*INSTRUCTIONS FOR THE TASK*: Would you please retype, exactly, the lines of the listing below between the line with "Task: Click the System Info heading" and the line with "Click the diantym91@gmail.com", inclusive?

*DATA FOR REVIEW*:
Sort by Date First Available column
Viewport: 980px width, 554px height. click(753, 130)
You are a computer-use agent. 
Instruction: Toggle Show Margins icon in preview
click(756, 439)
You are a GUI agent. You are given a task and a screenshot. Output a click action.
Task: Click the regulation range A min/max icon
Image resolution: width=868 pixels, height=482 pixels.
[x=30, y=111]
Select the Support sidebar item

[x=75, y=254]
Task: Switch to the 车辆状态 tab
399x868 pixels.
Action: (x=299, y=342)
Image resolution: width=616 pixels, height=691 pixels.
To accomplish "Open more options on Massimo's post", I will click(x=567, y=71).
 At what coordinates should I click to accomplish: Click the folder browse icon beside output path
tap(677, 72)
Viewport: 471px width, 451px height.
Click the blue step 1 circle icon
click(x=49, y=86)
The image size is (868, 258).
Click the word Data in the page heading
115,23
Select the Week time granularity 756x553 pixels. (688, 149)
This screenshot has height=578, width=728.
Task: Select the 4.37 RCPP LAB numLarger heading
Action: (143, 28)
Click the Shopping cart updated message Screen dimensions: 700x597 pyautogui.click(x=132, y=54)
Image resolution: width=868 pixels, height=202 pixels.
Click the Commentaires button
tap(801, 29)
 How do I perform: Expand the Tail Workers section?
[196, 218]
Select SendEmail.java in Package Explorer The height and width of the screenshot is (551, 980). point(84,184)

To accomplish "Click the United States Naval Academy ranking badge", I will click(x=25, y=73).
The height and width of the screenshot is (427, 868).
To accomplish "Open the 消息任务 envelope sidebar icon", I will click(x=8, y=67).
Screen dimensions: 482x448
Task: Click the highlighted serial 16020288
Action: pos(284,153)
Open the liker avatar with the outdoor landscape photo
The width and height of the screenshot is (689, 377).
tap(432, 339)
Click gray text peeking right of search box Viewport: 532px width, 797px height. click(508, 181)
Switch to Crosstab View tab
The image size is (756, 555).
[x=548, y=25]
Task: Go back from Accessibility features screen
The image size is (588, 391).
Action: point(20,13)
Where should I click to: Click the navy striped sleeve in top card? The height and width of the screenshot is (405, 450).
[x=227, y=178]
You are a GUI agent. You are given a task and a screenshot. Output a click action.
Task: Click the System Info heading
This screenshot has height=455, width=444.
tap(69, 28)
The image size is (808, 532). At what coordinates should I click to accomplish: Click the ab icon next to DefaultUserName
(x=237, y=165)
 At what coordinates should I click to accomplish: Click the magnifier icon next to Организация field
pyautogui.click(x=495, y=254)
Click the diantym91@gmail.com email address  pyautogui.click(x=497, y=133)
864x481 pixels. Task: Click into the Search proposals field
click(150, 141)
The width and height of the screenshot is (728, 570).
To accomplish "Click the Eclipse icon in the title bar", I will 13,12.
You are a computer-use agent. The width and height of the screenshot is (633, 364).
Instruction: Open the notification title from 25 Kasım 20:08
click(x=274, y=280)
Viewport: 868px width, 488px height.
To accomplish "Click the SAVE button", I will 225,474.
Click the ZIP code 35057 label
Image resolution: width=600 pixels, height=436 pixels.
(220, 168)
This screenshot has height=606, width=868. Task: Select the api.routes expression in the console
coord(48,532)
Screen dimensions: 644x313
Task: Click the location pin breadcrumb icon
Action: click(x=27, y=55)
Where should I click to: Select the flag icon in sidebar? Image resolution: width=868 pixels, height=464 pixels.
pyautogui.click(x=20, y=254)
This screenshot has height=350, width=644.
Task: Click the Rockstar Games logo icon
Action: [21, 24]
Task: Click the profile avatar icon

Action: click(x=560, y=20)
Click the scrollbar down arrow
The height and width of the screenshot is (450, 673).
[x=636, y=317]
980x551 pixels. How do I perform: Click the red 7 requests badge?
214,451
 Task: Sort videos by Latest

*WRITTEN SOLUTION*:
Task: Click the System Info heading
This screenshot has height=455, width=444.
tap(69, 28)
The image size is (808, 532). At what coordinates should I click to accomplish: Click the ab icon next to DefaultUserName
(x=237, y=165)
 At what coordinates should I click to accomplish: Click the magnifier icon next to Организация field
pyautogui.click(x=495, y=254)
Click the diantym91@gmail.com email address  pyautogui.click(x=497, y=133)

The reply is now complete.